Al aumentar sus cultivos, comenzó a pensar en cómo aumentar sus áreas de almacenamiento. Una vez más, cuando lo dejaba en sus pensamientos, temía todo tipo de peligros desconocidos. La idea de caníbales o animales salvajes lo inquietaba mucho. Miró para ver si todavía se veía algo del barco, pero solo vio sus restos. Pasó tres o cuatro semanas averiguando cómo podría hacer un bote para salir de la isla. Consiguió volver a montar el bote salvavidas del barco, pero como estaba encallado y era demasiado pesado, no tuvo fuerzas para lanzarlo al agua.

Análisis

En el Capítulo 9, «Yo siembro mi grano», Defoe continúa mostrándonos cuán ingenioso es Robinson Crusoe, ya que es capaz de dominar los elementos y es capaz de plantar dos cosechas al año, y también es capaz de dominar el arte de la cestería. .para tener unos recipientes para tu cosecha.

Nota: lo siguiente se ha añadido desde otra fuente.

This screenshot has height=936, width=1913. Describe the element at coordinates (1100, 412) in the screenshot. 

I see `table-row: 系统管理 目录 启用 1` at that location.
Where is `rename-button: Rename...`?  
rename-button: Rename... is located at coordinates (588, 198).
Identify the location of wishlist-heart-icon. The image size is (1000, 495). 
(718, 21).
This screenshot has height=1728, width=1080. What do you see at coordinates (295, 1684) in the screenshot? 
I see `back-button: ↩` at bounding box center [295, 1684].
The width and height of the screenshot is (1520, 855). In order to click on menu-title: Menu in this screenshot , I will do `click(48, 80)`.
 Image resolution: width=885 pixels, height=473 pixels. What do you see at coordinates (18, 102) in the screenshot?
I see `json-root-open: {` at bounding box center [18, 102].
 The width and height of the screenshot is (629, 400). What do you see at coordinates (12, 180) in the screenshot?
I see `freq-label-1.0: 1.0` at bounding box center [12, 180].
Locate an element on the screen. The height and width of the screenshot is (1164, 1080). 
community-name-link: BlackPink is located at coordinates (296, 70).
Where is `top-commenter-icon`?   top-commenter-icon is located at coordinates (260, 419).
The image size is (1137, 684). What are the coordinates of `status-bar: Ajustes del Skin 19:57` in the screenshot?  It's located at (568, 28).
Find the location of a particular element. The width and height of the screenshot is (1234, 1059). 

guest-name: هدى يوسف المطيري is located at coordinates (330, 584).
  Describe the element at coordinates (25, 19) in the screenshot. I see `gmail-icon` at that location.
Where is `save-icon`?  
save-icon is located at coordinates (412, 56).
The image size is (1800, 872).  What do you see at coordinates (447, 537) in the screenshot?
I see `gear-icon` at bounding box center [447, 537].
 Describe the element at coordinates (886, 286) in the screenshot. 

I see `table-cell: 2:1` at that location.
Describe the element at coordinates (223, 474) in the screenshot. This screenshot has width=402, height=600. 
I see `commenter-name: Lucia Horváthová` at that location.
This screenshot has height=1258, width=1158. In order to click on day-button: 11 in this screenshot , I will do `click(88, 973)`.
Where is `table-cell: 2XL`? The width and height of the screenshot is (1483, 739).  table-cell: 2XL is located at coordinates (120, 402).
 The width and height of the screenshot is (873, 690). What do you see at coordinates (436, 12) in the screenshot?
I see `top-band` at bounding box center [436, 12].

En el capítulo 10, aunque Crusoe está rodeado por la generosidad de la isla, se siente angustiado por su condición: «Mi corazón se moría dentro de mí al pensar en los bosques, las montañas, los desiertos en los que estaba; y cómo era un prisionero encerrado con las eternas barras y cerrojos del océano, en un desierto deshabitado, sin redención». Adán y Eva en un jardín similar fueron desterrados como castigo para mostrar que las aspiraciones y los desafíos no eran aceptables a los ojos de Dios. Crusoe, en cambio, fue desterrado a un paraíso terrenal a causa de la «vida perversa, maldita y abominable que llevé durante toda la parte pasada de mis días».

En el Capítulo II, «Rara vez estoy inactivo», se ve a Crusoe continuando con sus variadas actividades relacionadas con la supervivencia, pero está comenzando a expandir la cantidad de cosas que puede lograr. Al final de este capítulo, Crusoe ha estado en la isla durante tres años completos.